SNEEUW, SNEEUW, SNEEUW! Snow, nieve, what a beauty!
We’ve been enjoying abundant snowfall here in the Netherlands, which reminds me so much of my stunning Patagonia… ❄️
What I find ABSOLUTELY FASCINATING about this research study, is how the authors recover physical properties from spectral data.
Dillon, J. W., Donahue, C. P., Schehrer, E. N., & Hammonds, K. D. (2025). Evaluating sensitivity of optical snow grain size retrievals to radiative transfer models, shape parameters, and inversion techniques. The Cryosphere, 19(6), 2913–2933. https://lnkd.in/erez788Y
Snow has unique optical properties that make this possible, specifically, its reflectance and absorbance behaviors in different wavelengths.
Larger grains allow light to penetrate deeper, increasing absorption and reducing reflectance. Smaller grains scatter light more efficiently, leading to higher reflectance.
In this paper, the authors calculate the snow grain radius from HSI data.

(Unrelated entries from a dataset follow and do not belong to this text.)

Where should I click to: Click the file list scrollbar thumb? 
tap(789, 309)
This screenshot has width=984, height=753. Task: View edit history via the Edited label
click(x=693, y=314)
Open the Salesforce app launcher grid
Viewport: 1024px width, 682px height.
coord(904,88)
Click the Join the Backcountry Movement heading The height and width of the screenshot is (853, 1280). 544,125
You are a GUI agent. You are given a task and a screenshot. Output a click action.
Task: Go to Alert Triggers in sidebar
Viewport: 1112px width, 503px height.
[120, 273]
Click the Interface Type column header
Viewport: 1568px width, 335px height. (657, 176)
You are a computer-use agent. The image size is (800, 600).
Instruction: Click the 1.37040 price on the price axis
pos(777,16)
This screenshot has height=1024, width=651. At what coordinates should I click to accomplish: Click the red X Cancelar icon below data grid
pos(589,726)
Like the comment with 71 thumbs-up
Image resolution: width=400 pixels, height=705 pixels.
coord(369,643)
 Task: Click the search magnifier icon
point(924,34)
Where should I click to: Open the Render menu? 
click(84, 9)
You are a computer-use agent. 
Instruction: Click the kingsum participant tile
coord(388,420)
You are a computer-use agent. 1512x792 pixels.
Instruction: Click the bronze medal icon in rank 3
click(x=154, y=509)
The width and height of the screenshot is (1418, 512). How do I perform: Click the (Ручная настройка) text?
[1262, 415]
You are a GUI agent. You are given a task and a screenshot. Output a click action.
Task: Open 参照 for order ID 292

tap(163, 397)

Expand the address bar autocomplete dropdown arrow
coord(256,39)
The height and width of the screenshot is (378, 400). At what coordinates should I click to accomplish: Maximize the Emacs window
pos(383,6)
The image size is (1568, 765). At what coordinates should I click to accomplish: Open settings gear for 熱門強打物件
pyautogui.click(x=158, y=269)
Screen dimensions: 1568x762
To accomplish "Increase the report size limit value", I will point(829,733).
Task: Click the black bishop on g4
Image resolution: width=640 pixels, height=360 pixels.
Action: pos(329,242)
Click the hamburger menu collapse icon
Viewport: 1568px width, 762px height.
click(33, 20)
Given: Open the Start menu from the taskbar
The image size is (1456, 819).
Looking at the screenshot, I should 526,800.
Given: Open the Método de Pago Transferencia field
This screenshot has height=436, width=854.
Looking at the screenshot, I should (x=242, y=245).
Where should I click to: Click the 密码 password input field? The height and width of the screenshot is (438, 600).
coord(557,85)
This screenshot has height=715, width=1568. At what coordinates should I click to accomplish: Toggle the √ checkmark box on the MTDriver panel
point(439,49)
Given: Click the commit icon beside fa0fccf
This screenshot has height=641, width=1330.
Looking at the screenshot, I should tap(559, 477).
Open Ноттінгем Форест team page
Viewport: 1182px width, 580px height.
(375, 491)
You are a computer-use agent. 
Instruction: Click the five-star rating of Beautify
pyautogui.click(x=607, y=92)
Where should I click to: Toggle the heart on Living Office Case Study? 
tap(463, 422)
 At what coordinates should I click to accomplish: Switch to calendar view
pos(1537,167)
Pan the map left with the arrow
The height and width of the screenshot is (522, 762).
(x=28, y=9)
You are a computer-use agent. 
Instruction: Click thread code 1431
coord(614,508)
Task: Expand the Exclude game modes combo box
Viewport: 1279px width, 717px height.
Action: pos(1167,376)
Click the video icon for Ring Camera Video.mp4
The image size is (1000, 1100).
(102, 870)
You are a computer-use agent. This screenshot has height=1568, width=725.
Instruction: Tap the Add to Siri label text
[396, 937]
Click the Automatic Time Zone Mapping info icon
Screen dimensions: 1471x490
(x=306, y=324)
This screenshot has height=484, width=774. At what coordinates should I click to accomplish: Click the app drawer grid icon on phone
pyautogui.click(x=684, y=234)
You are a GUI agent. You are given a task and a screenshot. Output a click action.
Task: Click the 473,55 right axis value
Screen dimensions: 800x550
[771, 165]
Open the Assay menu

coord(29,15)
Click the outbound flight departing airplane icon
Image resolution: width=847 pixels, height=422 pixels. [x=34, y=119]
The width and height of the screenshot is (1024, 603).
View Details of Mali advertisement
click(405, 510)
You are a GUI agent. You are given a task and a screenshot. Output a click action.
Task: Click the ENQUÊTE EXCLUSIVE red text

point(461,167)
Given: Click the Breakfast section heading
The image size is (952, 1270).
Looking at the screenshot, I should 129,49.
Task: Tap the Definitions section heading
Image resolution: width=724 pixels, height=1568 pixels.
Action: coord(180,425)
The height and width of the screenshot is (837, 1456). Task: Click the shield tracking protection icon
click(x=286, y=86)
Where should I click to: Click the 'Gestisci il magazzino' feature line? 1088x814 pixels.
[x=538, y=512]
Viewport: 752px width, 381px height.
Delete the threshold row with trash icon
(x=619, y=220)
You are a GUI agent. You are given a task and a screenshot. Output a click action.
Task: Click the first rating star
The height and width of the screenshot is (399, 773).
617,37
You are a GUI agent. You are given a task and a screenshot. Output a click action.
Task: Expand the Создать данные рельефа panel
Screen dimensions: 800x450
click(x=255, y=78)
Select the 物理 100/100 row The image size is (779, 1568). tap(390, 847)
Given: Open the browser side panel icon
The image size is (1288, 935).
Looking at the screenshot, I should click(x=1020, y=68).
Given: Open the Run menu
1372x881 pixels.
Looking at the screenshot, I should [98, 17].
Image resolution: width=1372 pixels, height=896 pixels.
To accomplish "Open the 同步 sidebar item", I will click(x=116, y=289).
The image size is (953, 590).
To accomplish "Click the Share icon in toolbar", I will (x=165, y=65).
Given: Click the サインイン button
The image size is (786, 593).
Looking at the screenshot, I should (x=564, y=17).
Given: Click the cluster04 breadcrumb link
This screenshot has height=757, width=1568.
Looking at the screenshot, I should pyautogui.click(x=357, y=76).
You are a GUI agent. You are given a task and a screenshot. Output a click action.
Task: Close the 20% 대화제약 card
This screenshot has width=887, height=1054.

How? They first use physical models like TARTES or SNICAR to generate simulated spectra based on various snow grain properties. These create vast libraries of theoretical reflectance curves. Then, they compare real HSI spectra (measured from actual snow samples in a lab) to these simulations, finding the best match via techniques like residual minimization.
They validate these recovered values against ground truth: Direct measurements from micro-computed tomography (micro-CT) scans of real snow samples in the lab. The results show impressive accuracy.
A BEAUTIFUL EXAMPLE of how HSI spectra can reveal the hidden physical properties of snow grains!
Why does this matter? The optical grain size of snow controls its ALBEDO, which in turn determines melting rates, climate dynamics, and water availability.